= Chuschi ballot burning incident =

1980 terrorist attack in Peru

The Chuschi ballot burning incident occurred on the night of 17 May 1980 in the Peruvian district of Chuschi in Ayacucho. It was the first attack perpetrated by the militant Maoist group Shining Path.

In 1980, the Revolutionary Government of the Armed Forces called for elections after 12 years of electoral pause. Shining Path was a terrorist organization that opposed these elections, and opted to start an armed conflict in the form of Guerilla warfare in the northern provinces of the Department of Ayacucho. On 17 May 1980, the eve of the presidential elections,
members of Shining Path (group which then lacked notoriety) forced themselves through the door of the offices of the Electoral Registry that was locked with a stick. One of the hooded members came through the door and pointed his revolver at Florencio Conde Núñez, who was the registrar of Chuschi at the time. They told Conde Núñez that they were soldiers from Pampa Cangallo, capital of the district of Morochucos. They stole 24 ballot boxes, seals, a registration notebook, unused ballots, and other electoral materials. After thirty minutes, they told Conde Núñez that he go to the military base the next day.

When the members of Shining Path walked off, a bell was sounded to summon the varayocc (mayors, aldermen, bailiffs) and the entire community. They all gathered and went in search of the ballot boxes. They found a portion of the ballot boxes burnt at a bridge in Quispillaqta. They later found another portion of these burnt ballot boxes in the main plaza of Chuschi.
The villagers took into custody an elementary school teacher named Bernardino Azurza Páucar, who was found awake with a kerosene lamp in hand, and a group of Shining Path members who participated in the incident who were hiding out in an abandoned house in Quispillaqta, before bringing them into the custody of the military.
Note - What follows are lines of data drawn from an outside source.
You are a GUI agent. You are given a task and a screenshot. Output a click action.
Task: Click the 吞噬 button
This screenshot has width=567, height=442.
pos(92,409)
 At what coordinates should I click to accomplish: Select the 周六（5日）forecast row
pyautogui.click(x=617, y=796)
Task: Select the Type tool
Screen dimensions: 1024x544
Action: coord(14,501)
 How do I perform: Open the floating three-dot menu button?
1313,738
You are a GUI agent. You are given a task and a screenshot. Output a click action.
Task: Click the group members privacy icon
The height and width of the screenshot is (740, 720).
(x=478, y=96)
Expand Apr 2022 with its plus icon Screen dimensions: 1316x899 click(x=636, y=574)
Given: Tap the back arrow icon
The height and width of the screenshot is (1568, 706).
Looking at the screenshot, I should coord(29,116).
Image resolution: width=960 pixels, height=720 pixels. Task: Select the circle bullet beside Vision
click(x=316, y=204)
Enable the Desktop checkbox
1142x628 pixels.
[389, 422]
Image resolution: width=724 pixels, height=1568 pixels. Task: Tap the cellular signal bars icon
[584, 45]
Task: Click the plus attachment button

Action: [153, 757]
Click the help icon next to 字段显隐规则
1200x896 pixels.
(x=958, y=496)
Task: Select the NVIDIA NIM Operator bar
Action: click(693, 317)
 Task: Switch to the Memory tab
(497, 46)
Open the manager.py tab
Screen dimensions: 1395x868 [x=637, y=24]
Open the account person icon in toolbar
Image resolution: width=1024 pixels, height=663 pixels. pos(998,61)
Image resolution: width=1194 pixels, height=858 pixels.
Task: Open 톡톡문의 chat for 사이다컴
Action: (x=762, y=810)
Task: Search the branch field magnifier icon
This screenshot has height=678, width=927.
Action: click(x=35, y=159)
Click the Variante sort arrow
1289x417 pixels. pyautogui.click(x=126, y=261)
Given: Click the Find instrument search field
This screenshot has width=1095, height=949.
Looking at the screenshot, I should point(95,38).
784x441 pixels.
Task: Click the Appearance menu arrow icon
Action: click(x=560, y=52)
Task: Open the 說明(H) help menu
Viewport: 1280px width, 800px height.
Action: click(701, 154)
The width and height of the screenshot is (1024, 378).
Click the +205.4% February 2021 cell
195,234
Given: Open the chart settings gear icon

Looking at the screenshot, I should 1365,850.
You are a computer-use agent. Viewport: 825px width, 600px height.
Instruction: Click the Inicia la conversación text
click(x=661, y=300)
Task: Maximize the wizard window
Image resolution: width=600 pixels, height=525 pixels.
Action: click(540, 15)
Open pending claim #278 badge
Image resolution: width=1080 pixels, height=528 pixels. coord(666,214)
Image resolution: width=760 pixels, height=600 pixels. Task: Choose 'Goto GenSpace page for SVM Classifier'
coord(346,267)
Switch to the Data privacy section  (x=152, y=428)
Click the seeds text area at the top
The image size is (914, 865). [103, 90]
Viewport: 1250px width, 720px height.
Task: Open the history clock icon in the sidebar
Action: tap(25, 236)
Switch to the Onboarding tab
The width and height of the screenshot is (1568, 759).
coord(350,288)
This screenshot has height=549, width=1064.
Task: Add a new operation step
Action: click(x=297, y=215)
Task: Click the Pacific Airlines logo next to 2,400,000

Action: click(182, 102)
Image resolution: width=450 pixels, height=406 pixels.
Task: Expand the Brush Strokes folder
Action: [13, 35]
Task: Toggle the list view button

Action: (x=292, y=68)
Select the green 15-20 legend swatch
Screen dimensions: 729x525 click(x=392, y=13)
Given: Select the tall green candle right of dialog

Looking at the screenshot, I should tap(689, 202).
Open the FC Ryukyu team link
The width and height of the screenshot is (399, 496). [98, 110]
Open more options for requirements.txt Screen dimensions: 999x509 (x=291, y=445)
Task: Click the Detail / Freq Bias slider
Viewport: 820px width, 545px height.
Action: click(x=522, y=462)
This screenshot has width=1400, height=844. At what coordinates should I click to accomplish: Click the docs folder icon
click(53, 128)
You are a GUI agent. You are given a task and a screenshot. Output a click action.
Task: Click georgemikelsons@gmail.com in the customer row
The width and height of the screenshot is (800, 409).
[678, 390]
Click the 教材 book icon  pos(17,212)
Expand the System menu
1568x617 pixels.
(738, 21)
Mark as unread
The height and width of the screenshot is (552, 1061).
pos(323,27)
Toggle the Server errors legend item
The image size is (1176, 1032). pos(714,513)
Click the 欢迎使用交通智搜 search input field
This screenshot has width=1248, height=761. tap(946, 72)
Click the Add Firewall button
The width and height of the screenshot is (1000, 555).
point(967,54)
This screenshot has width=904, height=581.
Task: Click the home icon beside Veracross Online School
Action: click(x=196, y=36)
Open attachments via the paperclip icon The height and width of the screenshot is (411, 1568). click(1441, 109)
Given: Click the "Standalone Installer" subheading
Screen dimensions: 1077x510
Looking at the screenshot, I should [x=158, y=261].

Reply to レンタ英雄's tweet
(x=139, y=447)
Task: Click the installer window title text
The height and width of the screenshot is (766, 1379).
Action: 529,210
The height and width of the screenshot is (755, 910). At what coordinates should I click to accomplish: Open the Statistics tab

New electoral material was moved on a military transport to Chuschi, and the elections were carried out without major incident.
This was the first terrorist attack carried out by Shining Path, and therefore did not receive much attention in the Peruvian press; only two of the capital's newspapers, La Prensa and Diario de Marka, covered the story, attributing the attack to a group of exalts.